Collected data entries
-- Opening Marker --
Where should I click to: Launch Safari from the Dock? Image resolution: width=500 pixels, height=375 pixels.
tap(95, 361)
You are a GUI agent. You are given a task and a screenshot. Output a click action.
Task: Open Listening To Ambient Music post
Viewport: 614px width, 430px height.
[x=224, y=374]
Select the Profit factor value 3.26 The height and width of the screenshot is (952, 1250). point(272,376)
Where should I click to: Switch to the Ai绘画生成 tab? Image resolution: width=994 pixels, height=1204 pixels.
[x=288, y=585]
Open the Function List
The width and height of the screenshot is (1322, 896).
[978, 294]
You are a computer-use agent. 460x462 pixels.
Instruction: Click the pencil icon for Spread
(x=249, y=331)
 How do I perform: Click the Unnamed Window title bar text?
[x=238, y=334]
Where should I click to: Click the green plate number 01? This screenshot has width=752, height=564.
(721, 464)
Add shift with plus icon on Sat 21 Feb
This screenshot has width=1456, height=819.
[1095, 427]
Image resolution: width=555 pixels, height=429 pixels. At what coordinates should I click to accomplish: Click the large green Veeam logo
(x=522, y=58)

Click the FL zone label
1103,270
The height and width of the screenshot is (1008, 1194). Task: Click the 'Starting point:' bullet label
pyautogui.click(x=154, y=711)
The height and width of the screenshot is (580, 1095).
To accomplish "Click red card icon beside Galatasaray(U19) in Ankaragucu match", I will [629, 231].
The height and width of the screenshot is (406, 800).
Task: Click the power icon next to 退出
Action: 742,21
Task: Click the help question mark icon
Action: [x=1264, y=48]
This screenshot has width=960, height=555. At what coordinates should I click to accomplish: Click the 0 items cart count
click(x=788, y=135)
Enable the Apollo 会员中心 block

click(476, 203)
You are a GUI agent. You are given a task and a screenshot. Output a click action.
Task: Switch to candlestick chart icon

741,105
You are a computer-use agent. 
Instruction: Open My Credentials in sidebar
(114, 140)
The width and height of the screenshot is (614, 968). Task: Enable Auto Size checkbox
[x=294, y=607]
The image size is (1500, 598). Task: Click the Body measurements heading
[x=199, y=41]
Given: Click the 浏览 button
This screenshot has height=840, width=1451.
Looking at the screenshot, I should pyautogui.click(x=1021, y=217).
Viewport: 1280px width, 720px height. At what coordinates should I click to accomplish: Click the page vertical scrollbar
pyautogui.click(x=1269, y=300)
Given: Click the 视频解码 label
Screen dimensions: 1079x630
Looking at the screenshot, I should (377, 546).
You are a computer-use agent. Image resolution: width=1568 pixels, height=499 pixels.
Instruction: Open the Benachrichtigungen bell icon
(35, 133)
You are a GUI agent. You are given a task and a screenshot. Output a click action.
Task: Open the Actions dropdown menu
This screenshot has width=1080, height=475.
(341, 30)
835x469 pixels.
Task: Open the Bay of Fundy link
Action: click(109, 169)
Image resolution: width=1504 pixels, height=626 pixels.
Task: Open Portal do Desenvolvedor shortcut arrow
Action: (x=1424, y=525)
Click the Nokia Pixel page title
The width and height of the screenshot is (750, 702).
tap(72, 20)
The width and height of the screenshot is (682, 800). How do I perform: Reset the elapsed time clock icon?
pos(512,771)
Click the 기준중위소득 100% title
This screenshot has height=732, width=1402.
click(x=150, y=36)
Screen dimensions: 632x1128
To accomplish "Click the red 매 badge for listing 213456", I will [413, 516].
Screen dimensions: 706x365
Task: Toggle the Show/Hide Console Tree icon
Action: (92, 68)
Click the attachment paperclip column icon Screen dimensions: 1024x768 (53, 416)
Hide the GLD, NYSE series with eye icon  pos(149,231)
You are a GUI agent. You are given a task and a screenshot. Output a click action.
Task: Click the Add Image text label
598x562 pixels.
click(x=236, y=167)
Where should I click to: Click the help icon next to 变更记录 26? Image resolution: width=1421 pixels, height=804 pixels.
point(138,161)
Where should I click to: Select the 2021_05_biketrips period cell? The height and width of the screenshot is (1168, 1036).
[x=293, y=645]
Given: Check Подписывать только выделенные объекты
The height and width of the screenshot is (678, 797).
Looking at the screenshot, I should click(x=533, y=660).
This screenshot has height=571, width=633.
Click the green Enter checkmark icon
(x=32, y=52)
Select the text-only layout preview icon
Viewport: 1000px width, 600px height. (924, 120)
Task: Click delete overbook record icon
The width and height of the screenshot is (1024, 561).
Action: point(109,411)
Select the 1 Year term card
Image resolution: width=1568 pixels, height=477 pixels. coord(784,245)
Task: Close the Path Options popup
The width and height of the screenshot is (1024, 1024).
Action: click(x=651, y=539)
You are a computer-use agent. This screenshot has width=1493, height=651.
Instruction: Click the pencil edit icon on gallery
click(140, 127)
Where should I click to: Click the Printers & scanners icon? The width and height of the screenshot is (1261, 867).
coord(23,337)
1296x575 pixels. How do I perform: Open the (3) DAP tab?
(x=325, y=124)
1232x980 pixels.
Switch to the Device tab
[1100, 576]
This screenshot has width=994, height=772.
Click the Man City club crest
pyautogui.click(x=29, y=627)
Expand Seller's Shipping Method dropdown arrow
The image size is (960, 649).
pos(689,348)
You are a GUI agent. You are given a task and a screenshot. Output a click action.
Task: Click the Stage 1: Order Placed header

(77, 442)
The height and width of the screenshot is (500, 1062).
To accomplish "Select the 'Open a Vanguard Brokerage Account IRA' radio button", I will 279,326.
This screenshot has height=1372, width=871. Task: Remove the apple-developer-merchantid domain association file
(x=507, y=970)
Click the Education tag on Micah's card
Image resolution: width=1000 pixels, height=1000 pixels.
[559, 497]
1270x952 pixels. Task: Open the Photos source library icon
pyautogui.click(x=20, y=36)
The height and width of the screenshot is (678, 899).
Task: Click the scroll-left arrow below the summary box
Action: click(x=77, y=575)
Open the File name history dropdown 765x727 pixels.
-- Closing Marker --
_What the task asks_
For every line above with the word "computer" in it, make a copy.

_Result of this exercise_
You are a computer-use agent. 460x462 pixels.
You are a computer-use agent. 
You are a computer-use agent. Image resolution: width=1568 pixels, height=499 pixels.
You are a computer-use agent. This screenshot has width=1493, height=651.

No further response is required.